◆ Your objective:
Return the data below exactly as it appears, line for line, but leave out the pictures.

────

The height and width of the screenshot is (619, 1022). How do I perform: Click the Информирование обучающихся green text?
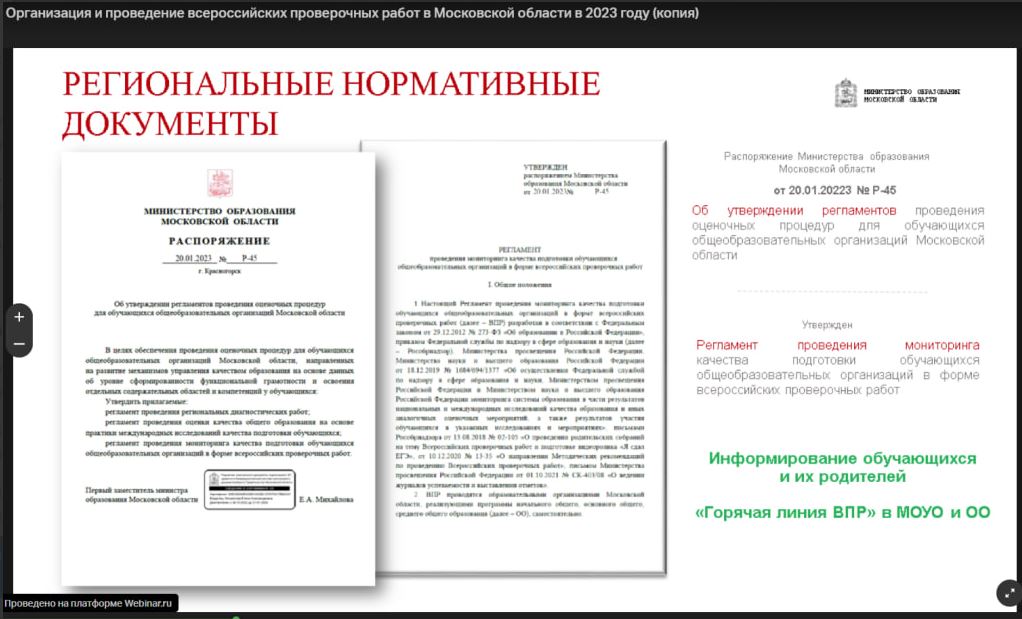(x=845, y=468)
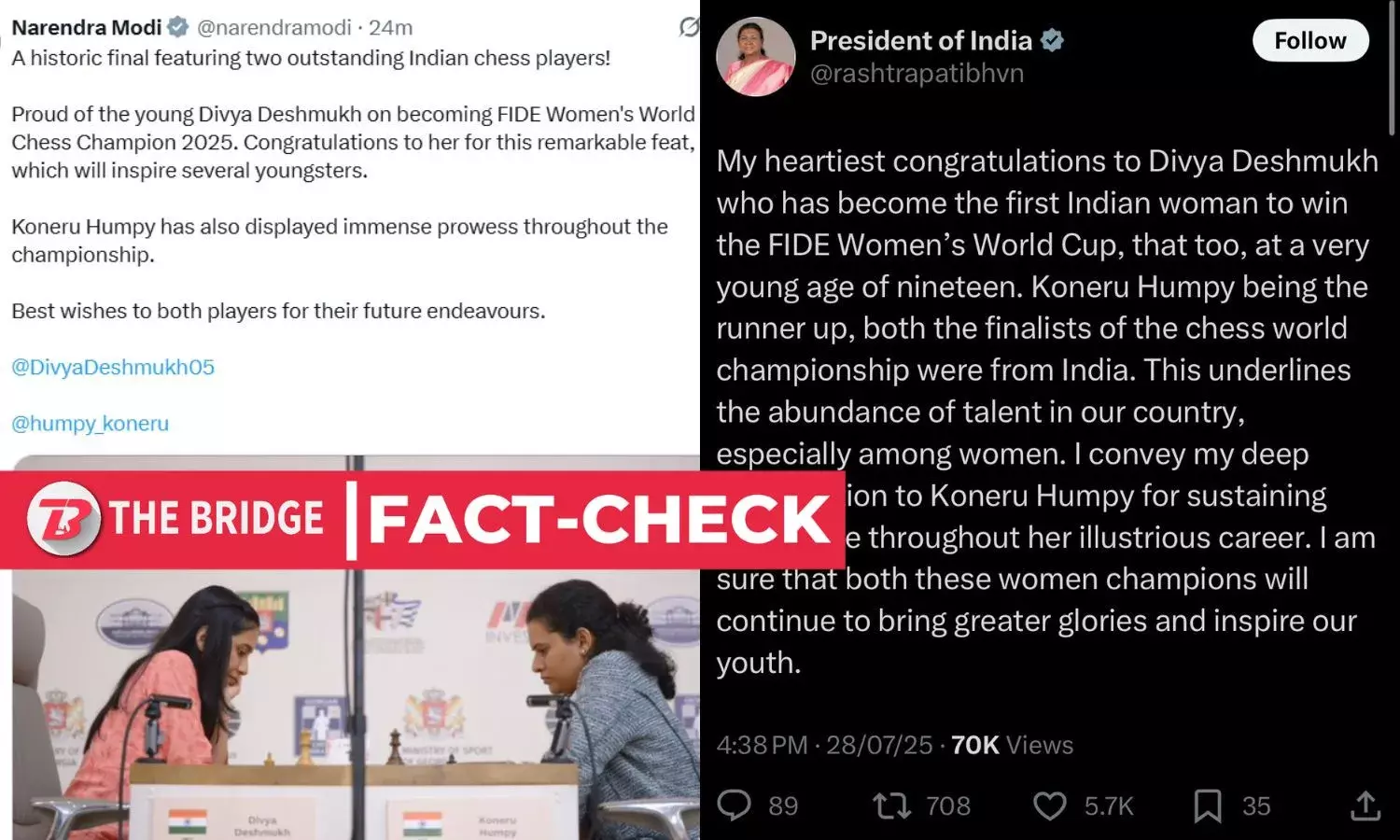Open the President of India display name
Viewport: 1400px width, 840px height.
click(x=920, y=41)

────

◆ Output:
The height and width of the screenshot is (619, 1022). How do I perform: Click the Информирование обучающихся green text?
(x=845, y=468)
Open the President of India display name
Viewport: 1400px width, 840px height.
click(x=920, y=41)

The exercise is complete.